--- TEXTE FOURNI ---
Vous semble-t-il y avoir des différences d’appréciation au sein de l’aile gauche, notamment entre Bernie Sanders et AOC ?
L’aile gauche du Parti démocrate est très divisée sur ces sujets. Il faut rappeler que, principalement à cause de son soutien à Gaza, Jamaal Bowman n’a pas remporté sa primaire dans sa circonscription à New York et ne siégera plus au Congrès. Cori Bush semble aussi en danger dans sa primaire. Ilhan Omar soutient le président, alors que Rashida Tlaib est beaucoup plus critique. Et AOC, qui a remporté sa primaire récemment, a décidé de soutenir le président.
--- DONNÉES AFFICHÉES ---
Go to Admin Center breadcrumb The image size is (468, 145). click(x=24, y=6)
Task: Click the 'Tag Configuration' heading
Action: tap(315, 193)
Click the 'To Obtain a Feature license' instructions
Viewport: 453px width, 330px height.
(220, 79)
---
** TRAVAIL À FAIRE **
1 > Relevez toutes les personnes désignées par leur nom dans le texte sur l'aile gauche du Parti démocrate.
2 > D'après le texte sur l'aile gauche du Parti démocrate, qui se montre beaucoup plus critique envers le président ?
3 > Réécrivez le passage du texte fourni qui commence par les mots « L’aile gauche du » et se termine par « soutenir le président. », en remplaçant « très divisée » par « profondément partagée ».
La liste est un contenu à part, sans rapport avec le texte.

** RÉPONSES ATTENDUES **
1 > Bernie Sanders, AOC, Jamaal Bowman, Cori Bush, Ilhan Omar, Rashida Tlaib

2 > Rashida Tlaib.

3 >
L’aile gauche du Parti démocrate est profondément partagée sur ces sujets. Il faut rappeler que, principalement à cause de son soutien à Gaza, Jamaal Bowman n’a pas remporté sa primaire dans sa circonscription à New York et ne siégera plus au Congrès. Cori Bush semble aussi en danger dans sa primaire. Ilhan Omar soutient le président, alors que Rashida Tlaib est beaucoup plus critique. Et AOC, qui a remporté sa primaire récemment, a décidé de soutenir le président.